> [The task]: Take the data below and copy exactly the lines starting at the one with "Click the Creator" and finishing at the one with "Where should I", both included.

(Data in this exercise begins)

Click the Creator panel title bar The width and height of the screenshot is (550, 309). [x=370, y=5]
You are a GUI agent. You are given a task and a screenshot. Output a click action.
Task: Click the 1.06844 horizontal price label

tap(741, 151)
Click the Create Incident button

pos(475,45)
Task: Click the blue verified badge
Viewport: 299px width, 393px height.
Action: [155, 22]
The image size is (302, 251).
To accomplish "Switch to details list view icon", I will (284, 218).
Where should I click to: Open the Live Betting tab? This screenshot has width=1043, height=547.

(Data in this exercise ends)
(Data in this exercise begins)

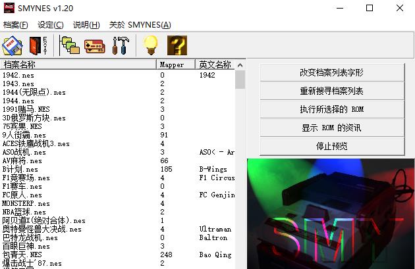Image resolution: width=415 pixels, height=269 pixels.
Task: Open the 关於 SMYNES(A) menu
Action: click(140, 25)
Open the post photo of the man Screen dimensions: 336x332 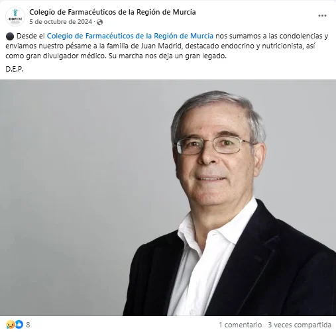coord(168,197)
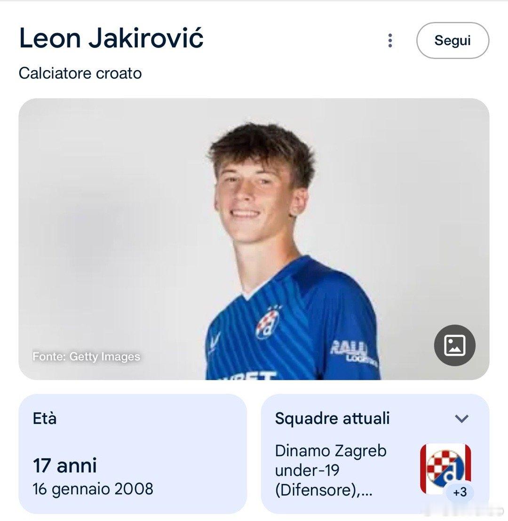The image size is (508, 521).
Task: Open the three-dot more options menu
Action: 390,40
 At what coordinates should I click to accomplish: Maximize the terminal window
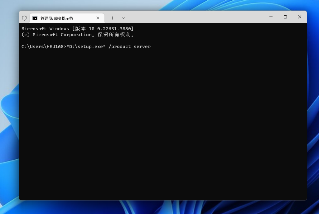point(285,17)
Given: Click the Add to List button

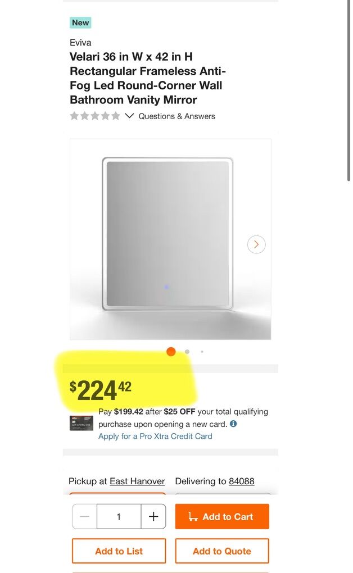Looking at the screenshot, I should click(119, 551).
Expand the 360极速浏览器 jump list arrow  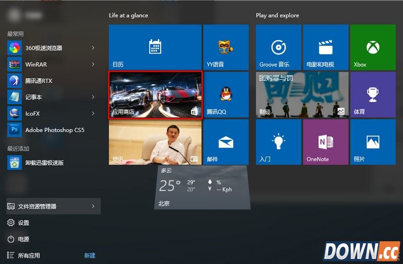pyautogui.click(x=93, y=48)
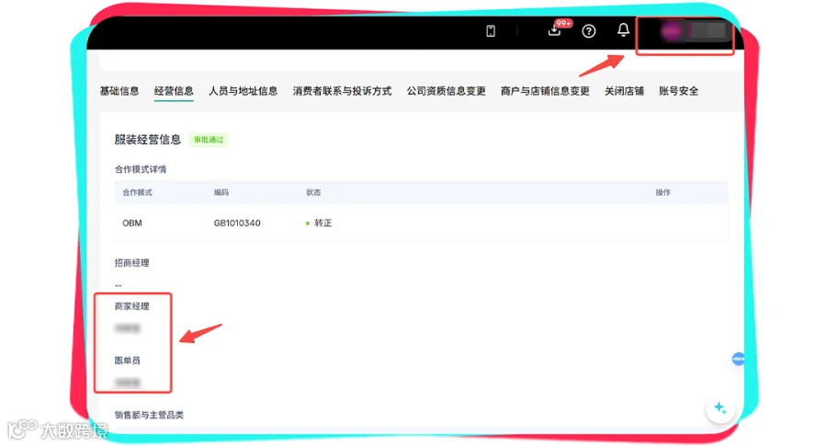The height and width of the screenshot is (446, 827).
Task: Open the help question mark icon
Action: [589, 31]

(Data in this exercise ends)

> [Output for this exercise]:
Click the Creator panel title bar The width and height of the screenshot is (550, 309). [x=370, y=5]
You are a GUI agent. You are given a task and a screenshot. Output a click action.
Task: Click the 1.06844 horizontal price label

tap(741, 151)
Click the Create Incident button

pos(475,45)
Task: Click the blue verified badge
Viewport: 299px width, 393px height.
Action: [155, 22]
The image size is (302, 251).
To accomplish "Switch to details list view icon", I will (284, 218).
Where should I click to: Open the Live Betting tab? This screenshot has width=1043, height=547.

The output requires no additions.